In other words, Redditors are quick to sniff out bullshit. Amusing sub-reddit R/fellowkids has been snarling at brand attempts to get down with the youth for years. More broadly, Reddit is where consumers mock or canonize marketing campaigns, forming attitudes which spill onto Twitter and the rest of the media.

Wong said: “There‘s nothing you'll see on Reddit that isn‘t real or isn’t true. It is real, and if I were a brand, I would want to know what people really think about my product. It is not a perfectly washed, photo-controlled world like other platforms, but the amount of the depth of the conversation that you can have and the way you can change hearts and minds is so much more profound.

“Because everything goes through communities, it means that there‘s a lot more ability to have nuance.”

Moderation

Where Facebook’s always tried to push the emphasis of moderation onto the user, on Reddit, moderation is second nature to the forum boards.

Wong explained: “We share responsibility for the safety, and the health of the platform with moderators and users. We hold them responsible, and they hold us responsible. That’s scalable because as a global organization you have to deal within local contexts. I think creates actually really positive behaviour.”

OMD UK chief planning officer Vicky Fox also weighed in that Reddit is more about engaging in consumer interests rather than mass reach.

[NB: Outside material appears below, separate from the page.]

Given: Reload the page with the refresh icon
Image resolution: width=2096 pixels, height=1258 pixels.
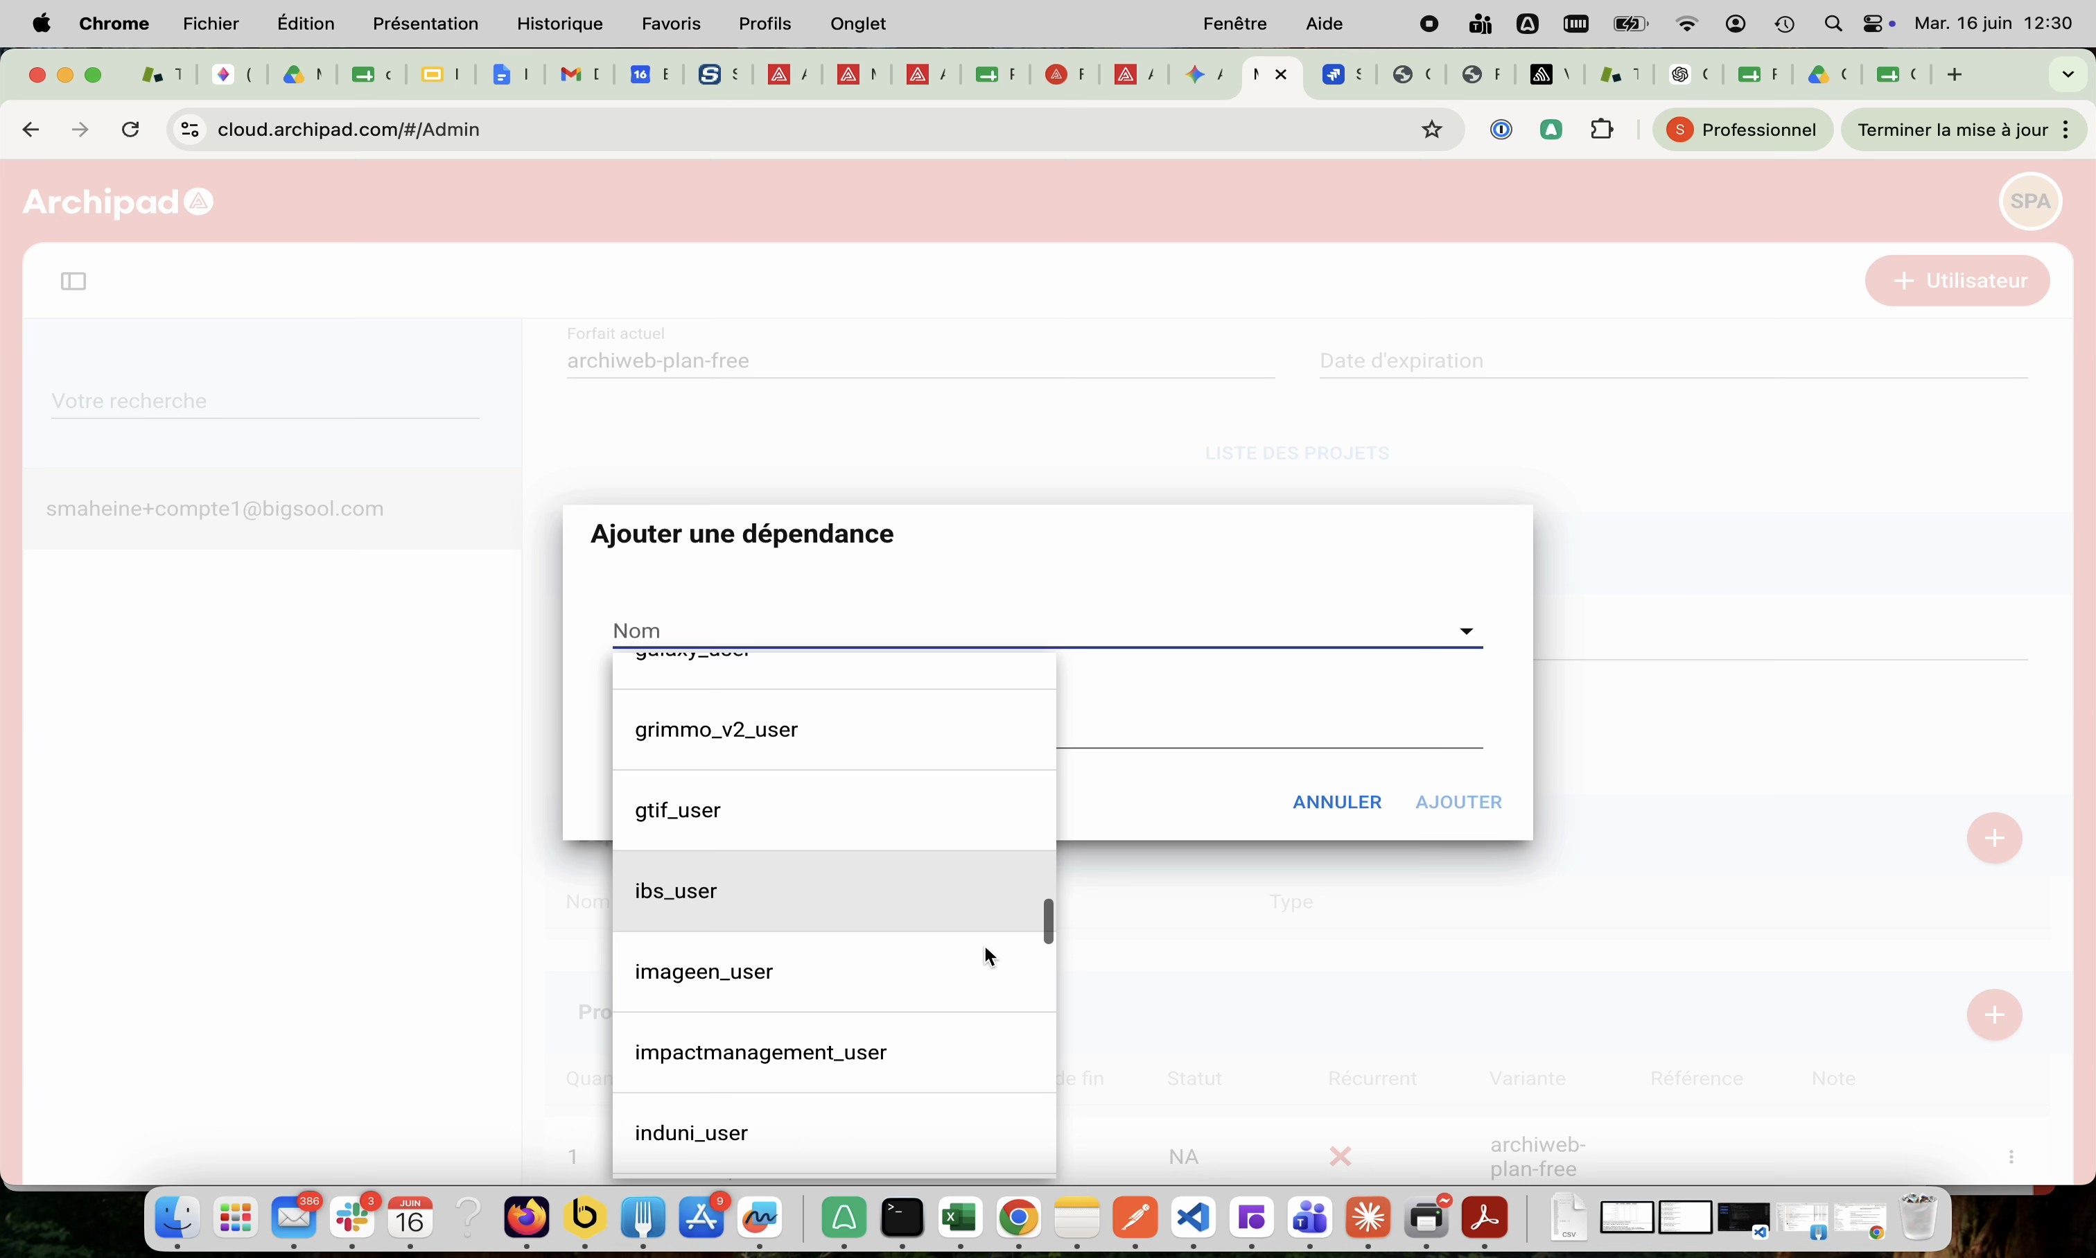Looking at the screenshot, I should coord(130,130).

“It is genuine knowledge sharing rather than ‘this is my Instagram look at the day’. It’s just people actually helping each other”.

“You have to look at the channels and for what they do for the brand rather than just as a reach number.”

In other news, The Drum is running a research series with Reddit where it digs into the consumer trends it observes within its ecosystem (fashion, DIY, sport).